指示 >> 「Open Windows Start menu orb」を含む行から始めて「Action: 179,534」を含む行で終わる範囲を、「番号」と「テキスト」の2列からなるMarkdownの表として示してもらえますか？空行は省き、画像は答えに含めないでください。

(項目検索エントリ)
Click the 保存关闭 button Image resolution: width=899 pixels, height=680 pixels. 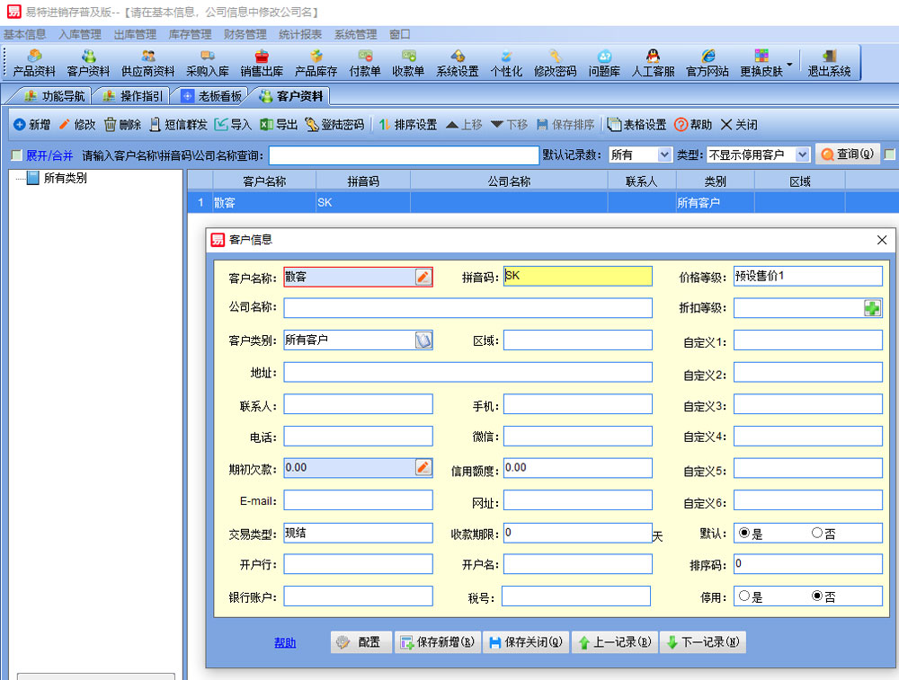coord(526,642)
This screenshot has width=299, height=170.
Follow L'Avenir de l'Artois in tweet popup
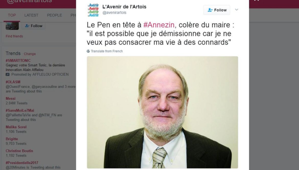217,10
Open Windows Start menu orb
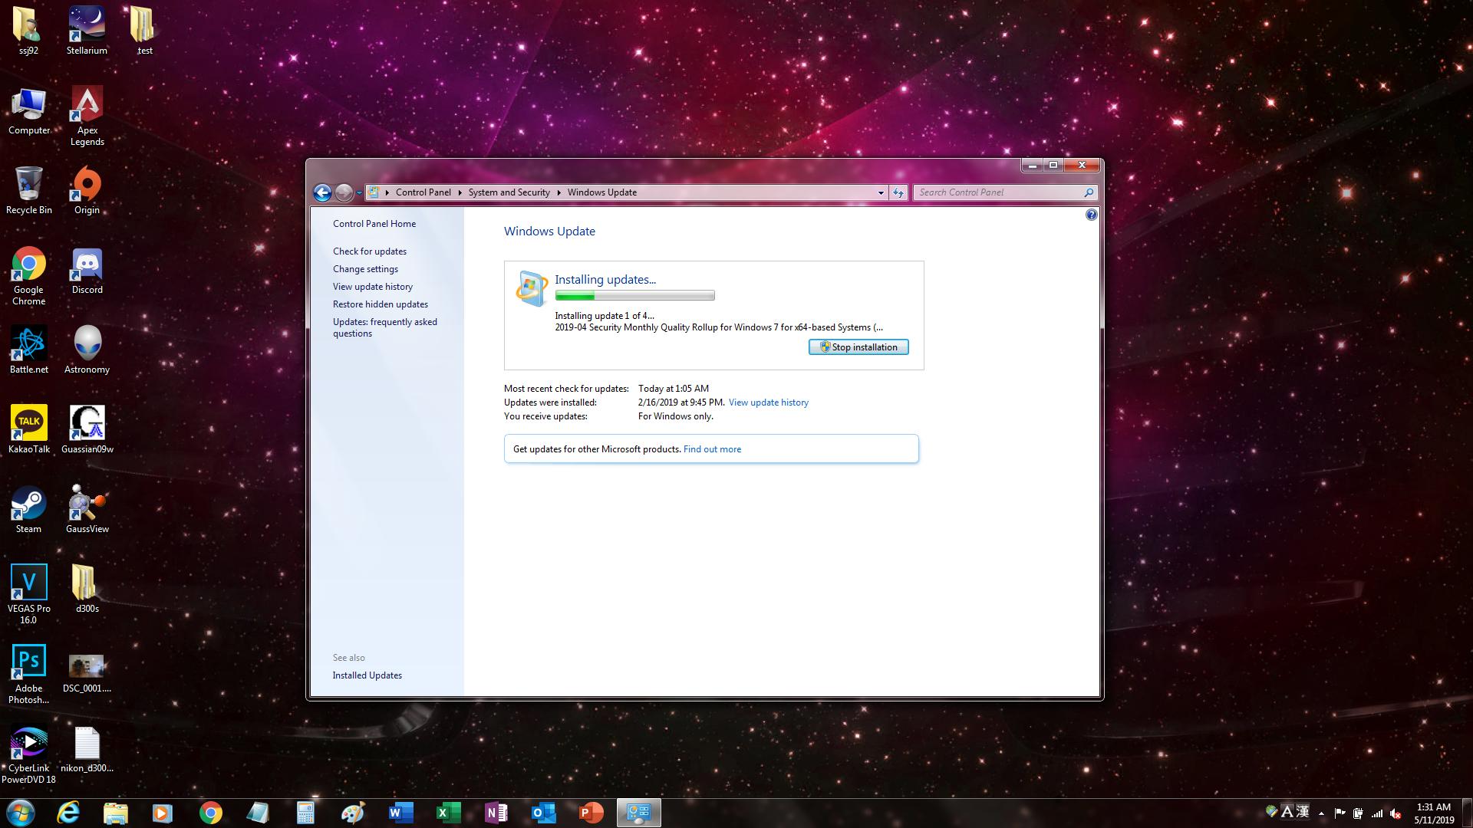Viewport: 1473px width, 828px height. pos(21,813)
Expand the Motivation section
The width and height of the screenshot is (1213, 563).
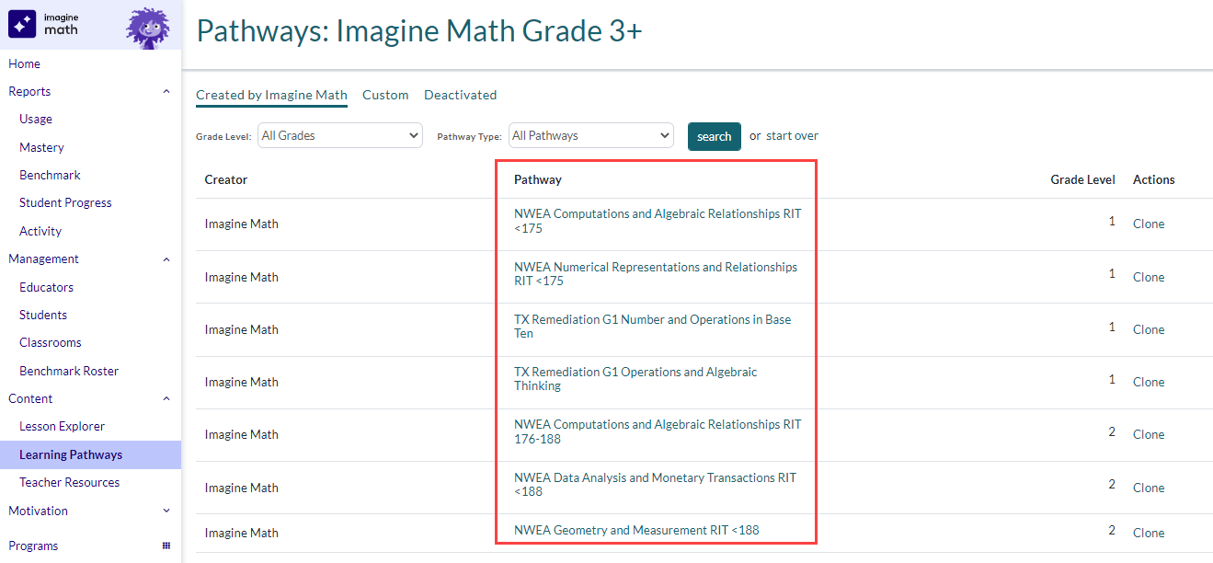(166, 511)
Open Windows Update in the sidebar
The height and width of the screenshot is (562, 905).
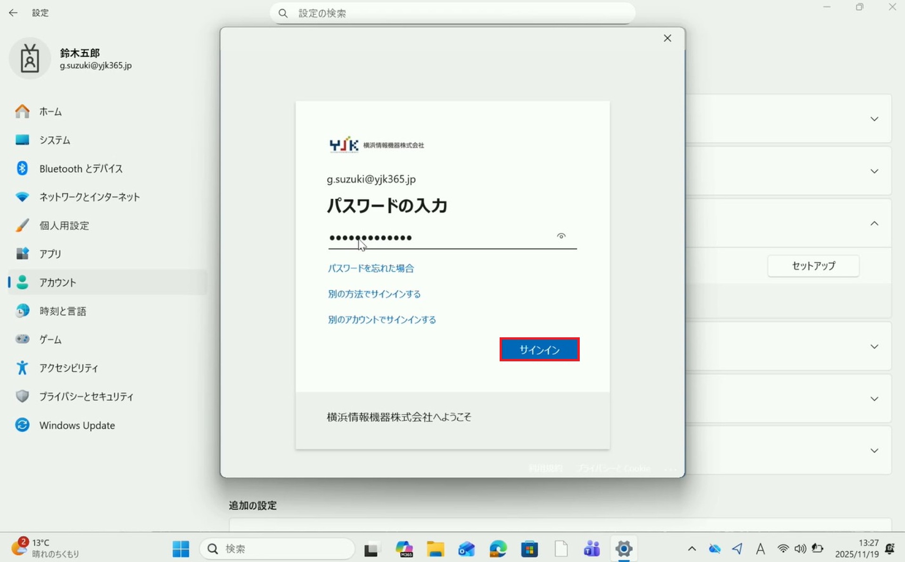[77, 425]
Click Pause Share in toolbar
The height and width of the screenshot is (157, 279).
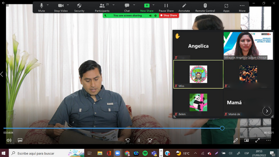click(166, 7)
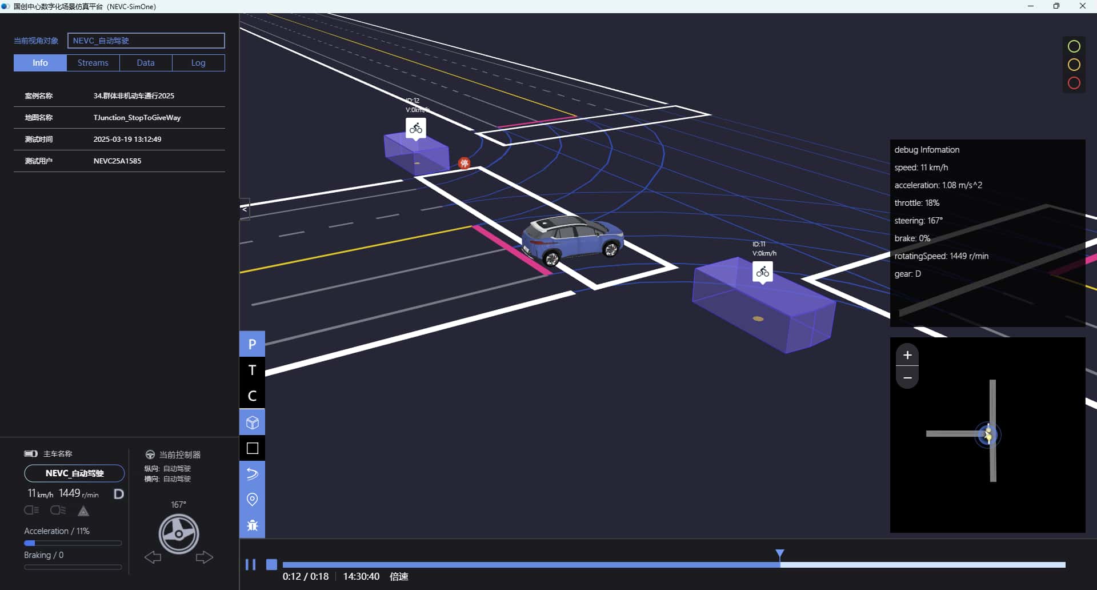
Task: Click the steering wheel icon
Action: 179,534
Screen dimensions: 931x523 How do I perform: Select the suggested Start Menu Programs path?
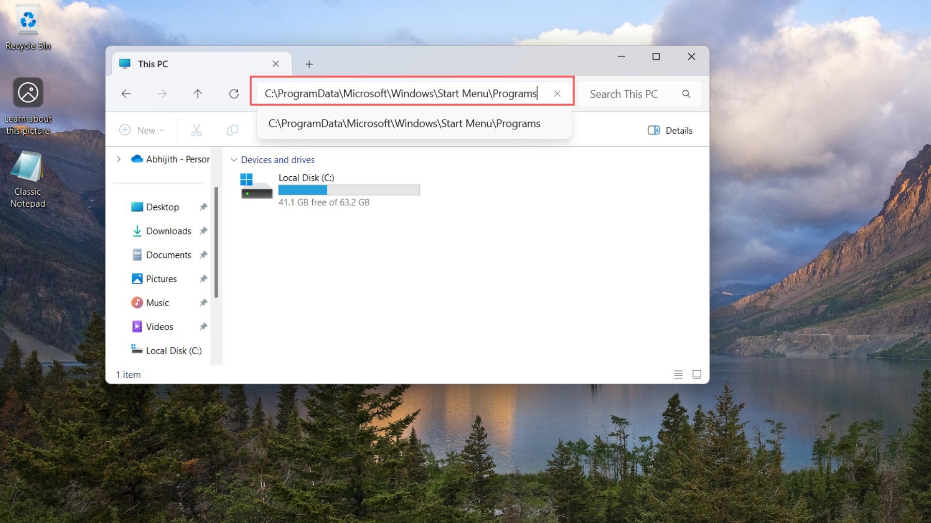tap(403, 123)
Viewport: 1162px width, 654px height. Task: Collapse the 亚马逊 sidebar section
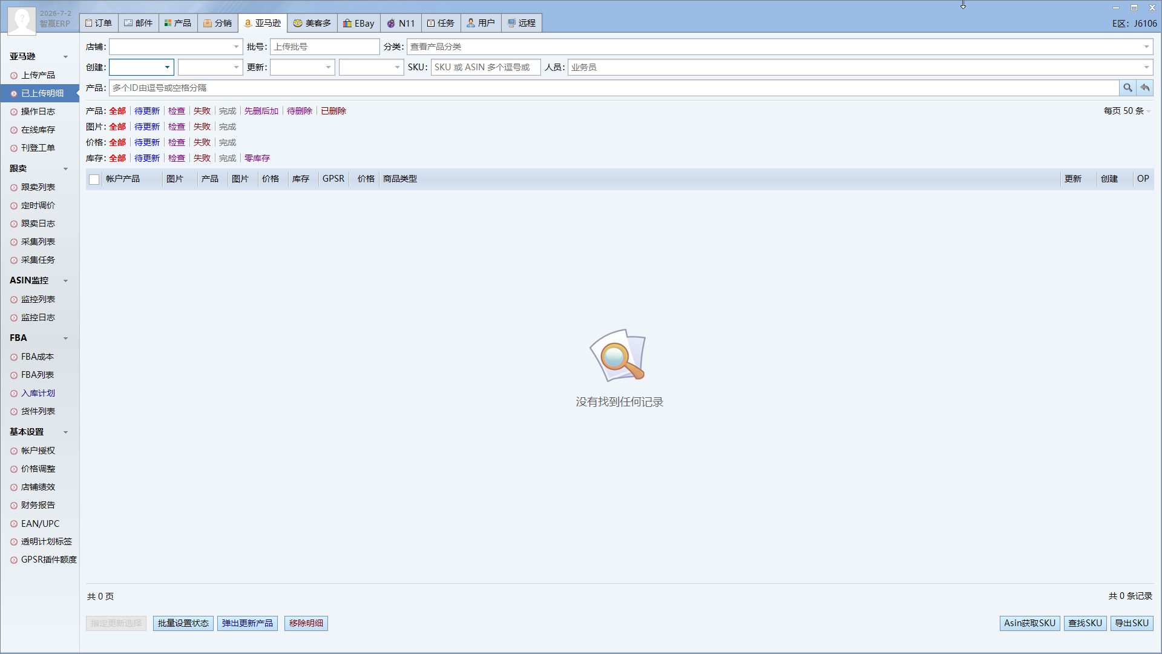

解答例 >>
| 番号 | テキスト |
|---|---|
| 1 | Open Windows Start menu orb |
| 2 | Viewport: 1473px width, 828px height. pos(21,813) |
| 3 | Expand the Motivation section |
| 4 | The width and height of the screenshot is (1213, 563). |
| 5 | (166, 511) |
| 6 | Open Windows Update in the sidebar |
| 7 | The height and width of the screenshot is (562, 905). |
| 8 | [77, 425] |
| 9 | Click Pause Share in toolbar |
| 10 | The height and width of the screenshot is (157, 279). |
| 11 | click(166, 7) |
| 12 | Task: Click the steering wheel icon |
| 13 | Action: 179,534 |